The following thoughts, published by Bloomberg Opinion, are from Karl W. Smith, a former assistant professor of economics at the University of North Carolina and vice president for federal policy at the Tax Foundation.

The Great Suppression will continue to cause enormous economic and personal hardship for scores of millions of Americans. It is possible, however, for the U.S. to emerge from this pandemic with a stronger and more productive economy.

To be clear, the base case is not rosy. The next few months will be difficult as the U.S. and the rest of the world struggle to contain and cope with the loss of life associated with Covid-19. The shutdown of vast swathes of the world economy is both necessary (to slow the virus) and tragic (for those whose livelihoods it will ruin). It is important never to lose sight of the enormity of the suffering caused by this pandemic.

At the same time, crises can sometimes force nations and leaders to take steps that they might otherwise be afraid of. In the U.S., two critical transformations have taken place that could yield long-term benefits.

The U.S. and other advanced economies have been suffering from low productivity growth since 2001. In part, that’s because the U.S.’s fastest growing sectors — health care and education — were relatively late to make use of the efficiencies enabled by the internet.

The internet has had a huge impact on the few sectors of the economy that it affected. But it did relatively little to improve productivity in health care and education.

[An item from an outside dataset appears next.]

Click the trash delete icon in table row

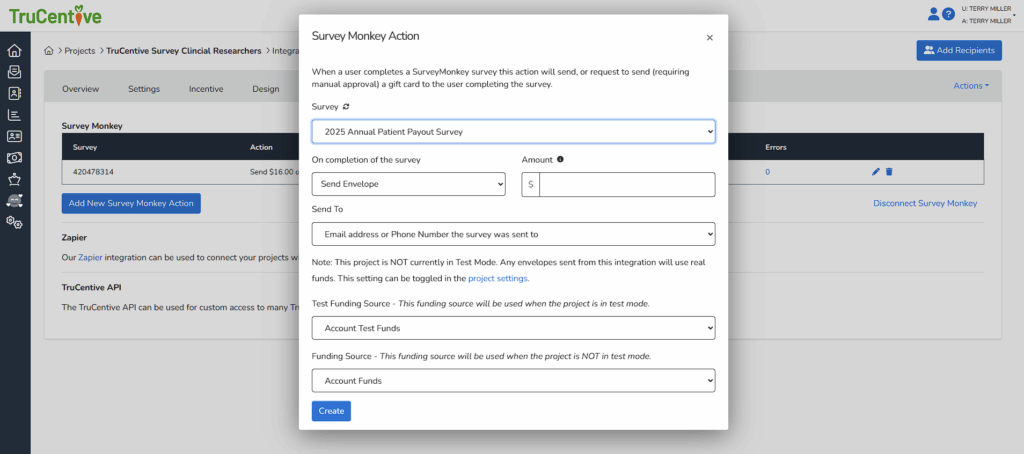[x=889, y=172]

The pandemic has the potential to change that.

Telemedicine is being practised at an unprecedented scale so that patients can see doctors without risking exposure to Covid-19. That not only eases the delivery of services, but it also helps to expand the market available to health-care providers.

In education, there is a similar trend towards embracing distance learning. There have been experiments in the past, but they suffered from lack of scale and adverse selection. Because most students and professors were reluctant to abandon traditional in-class instruction, there were few resources for online learning and only a handful of often disadvantaged students took advantage of it.

Again, the pandemic has changed the calculus. As the number of participants explodes, both the technological barriers and the stigma associated with online education are falling. At the same time, best practices can spread widely, lowering costs and increasing effectiveness.

These kinds of returns to scale can reverberate across the economy. The Great Suppression has forced employers and employees to use technology to work from home. If successful, those efforts can carry forward into the economy as it is rebuilt after the pandemic has passed.

Perhaps the greatest obstacle to long-term growth is land-use restrictions, which drive up the cost of housing in areas with the fastest jobs and wage growth. The result is that millions of Americans must either take lower-paying jobs outside the major cities or lose time and money with long commutes.

Telework has the potential to radically alter this dynamic. If an increasing percentage of the high-productivity workforce can operate remotely, then the pressure to live in or near major cities will decrease.

None of these developments, it almost goes without saying, is certain. First, the U.S. will have to contain the pandemic. Then it will have to retain the policies, both public and private, that allowed Americans to continue working and studying from afar.

(N.B. The above does not necessarily reflect the opinion of Bloomberg LP and its owners.)